Transcript for episode 95 of the Test & Code Podcast

This transcript starts as an auto generated transcript.
PRs welcome if you want to help fix any errors.


00:00:00 Data science and machine learning are affecting more of our lives every day. Decisions based on data science and machine learning are heavily dependent on the quality of the data and the quality of the data pipeline. Some of the software in the pipeline can be tested to some extent with traditional testing tools like Python test. But what about the data? The data entering the pipeline at various stages along the pipeline should also be validated. That’s where pipeline tests come in. Pipeline tests are applied to the data. Pipeline tests help you guard against the upstream data changes and monitor data quality. Abe Gong and Superconductive are building an open source project called Great Expectations. It’s a tool to help you build pipeline tests. This is quite an interesting idea, and I hope it gains traction and takes off. Thank you to Reagan for sponsoring this episode. Also, thank you to Patreon supporters.

00:00:58 Welcome to Test and Code, the podcast about software development, software testing, and Python.

00:01:06 On today’s Test And Code. I am super excited to have Abe Gong on the show. He’s got a company called Superconductive. Abe, welcome. We’re going to talk about Great Expectations and your company and what you’re up to. But first, before we get into that, can you introduce who you are?

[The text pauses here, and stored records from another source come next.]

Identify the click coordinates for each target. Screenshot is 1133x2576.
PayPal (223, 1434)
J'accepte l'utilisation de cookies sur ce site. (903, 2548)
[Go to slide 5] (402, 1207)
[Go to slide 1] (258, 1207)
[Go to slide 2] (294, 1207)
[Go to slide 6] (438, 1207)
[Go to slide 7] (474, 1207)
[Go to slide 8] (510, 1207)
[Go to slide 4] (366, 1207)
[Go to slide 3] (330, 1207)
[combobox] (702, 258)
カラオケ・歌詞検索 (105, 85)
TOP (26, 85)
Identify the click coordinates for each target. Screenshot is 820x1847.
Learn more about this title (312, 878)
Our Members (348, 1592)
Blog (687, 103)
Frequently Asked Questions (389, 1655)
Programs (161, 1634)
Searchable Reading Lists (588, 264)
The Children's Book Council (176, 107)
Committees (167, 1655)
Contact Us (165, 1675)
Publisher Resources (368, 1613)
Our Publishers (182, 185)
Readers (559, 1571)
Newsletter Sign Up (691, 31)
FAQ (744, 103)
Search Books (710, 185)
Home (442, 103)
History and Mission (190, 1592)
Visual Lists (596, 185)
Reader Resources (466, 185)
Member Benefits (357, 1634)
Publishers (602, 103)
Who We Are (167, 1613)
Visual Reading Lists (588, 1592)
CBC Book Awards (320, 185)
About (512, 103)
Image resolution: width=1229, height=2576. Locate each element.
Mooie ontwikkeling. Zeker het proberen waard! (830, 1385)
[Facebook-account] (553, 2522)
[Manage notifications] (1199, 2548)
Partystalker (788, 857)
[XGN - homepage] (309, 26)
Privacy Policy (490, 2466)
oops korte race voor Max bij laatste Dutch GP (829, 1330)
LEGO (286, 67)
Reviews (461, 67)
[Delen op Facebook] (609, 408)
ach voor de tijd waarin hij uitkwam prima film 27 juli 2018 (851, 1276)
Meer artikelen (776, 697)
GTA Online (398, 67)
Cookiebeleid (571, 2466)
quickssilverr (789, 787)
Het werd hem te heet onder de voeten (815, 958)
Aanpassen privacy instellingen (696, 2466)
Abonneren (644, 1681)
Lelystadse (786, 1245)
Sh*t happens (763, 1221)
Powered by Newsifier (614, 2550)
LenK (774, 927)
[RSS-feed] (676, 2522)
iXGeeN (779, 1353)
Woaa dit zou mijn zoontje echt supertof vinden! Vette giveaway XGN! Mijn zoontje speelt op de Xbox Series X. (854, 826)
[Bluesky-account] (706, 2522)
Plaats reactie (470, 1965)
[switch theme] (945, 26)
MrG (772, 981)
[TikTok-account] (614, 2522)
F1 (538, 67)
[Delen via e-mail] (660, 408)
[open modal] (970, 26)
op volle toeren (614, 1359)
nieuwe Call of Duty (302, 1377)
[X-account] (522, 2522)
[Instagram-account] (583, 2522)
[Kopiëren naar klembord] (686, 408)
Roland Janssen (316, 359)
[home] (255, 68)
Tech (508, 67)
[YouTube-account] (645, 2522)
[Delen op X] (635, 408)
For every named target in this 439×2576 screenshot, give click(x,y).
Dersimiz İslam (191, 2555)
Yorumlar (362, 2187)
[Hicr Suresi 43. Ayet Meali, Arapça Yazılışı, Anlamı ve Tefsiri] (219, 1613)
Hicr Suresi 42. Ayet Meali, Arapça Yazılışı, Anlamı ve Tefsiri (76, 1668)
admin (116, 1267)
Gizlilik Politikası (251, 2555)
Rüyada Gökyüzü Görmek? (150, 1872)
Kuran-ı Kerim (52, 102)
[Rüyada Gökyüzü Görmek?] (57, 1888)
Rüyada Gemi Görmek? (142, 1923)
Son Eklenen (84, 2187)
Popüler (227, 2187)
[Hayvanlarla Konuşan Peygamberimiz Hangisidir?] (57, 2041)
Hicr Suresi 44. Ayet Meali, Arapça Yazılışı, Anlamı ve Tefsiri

00:01:23 Yeah. So I’m Abe Gong. I have been a data scientist data engineer for the last call. It eight years before that, I was in grad school and doing kind of the same thing on the side.

00:01:36 It was fun in 2011 when we started calling it data science because there was this name for this thing that I did. So I love data. I’m especially interested in human centric data. So health care education places where rows in your database are people, and by understanding them better, you can actually help people.

00:01:56 Okay. And now Superconductive is your company, right?

00:02:00 That’s right. We’ve been doing healthcare data consulting for the last couple of years, and our goal was always to come up with a product out of that.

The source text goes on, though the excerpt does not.